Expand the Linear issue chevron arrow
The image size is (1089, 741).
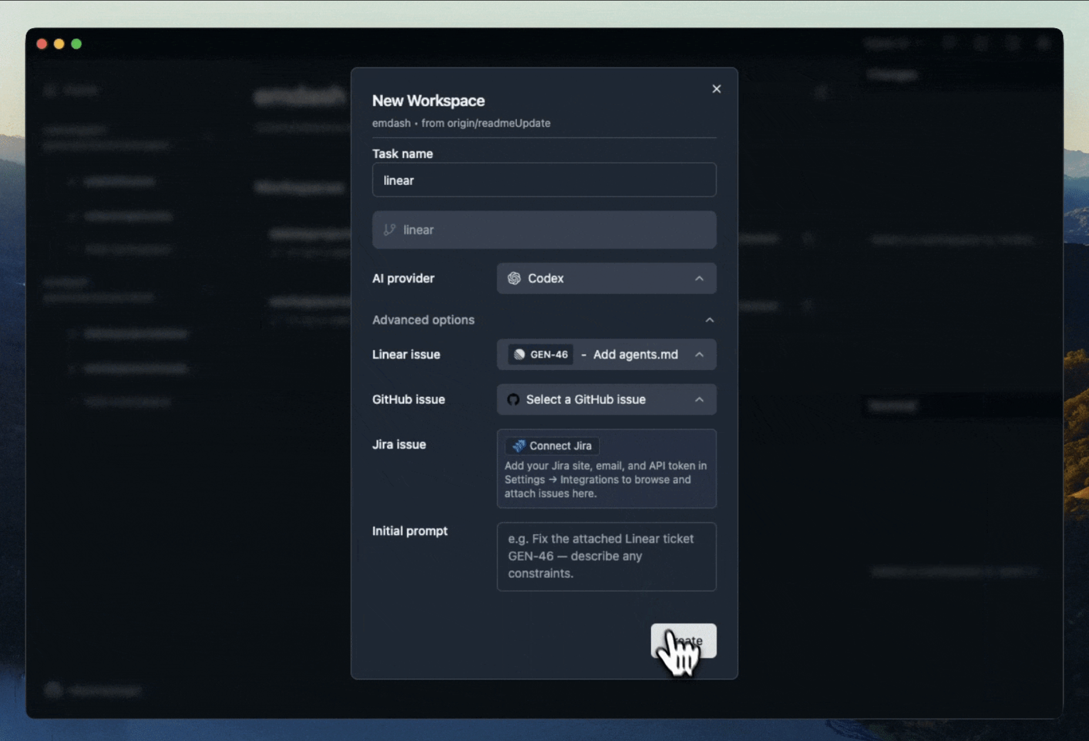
* * *
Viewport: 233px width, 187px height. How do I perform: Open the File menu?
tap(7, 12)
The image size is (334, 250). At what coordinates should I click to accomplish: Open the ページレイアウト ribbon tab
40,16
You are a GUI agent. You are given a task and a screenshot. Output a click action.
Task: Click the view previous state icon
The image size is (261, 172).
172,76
...
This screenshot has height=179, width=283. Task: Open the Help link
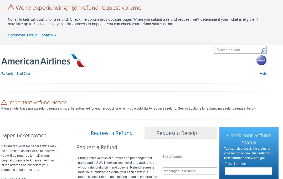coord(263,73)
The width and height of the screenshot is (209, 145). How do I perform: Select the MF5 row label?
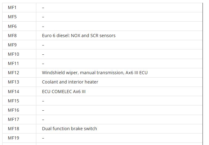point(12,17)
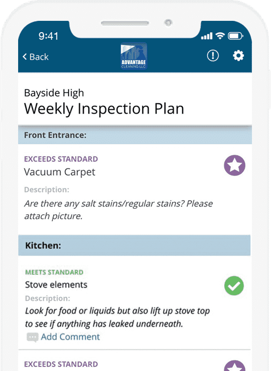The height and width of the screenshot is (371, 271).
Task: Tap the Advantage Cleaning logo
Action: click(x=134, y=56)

- **TRY IT**
Would you retype the lines above from the one with "Expand the Linear issue chevron arrow" down to the one with "The image size is (1089, 741).", word for word, both ends included and no other lines?

- **ANSWER TO THE PROBLEM**
Expand the Linear issue chevron arrow
The image size is (1089, 741).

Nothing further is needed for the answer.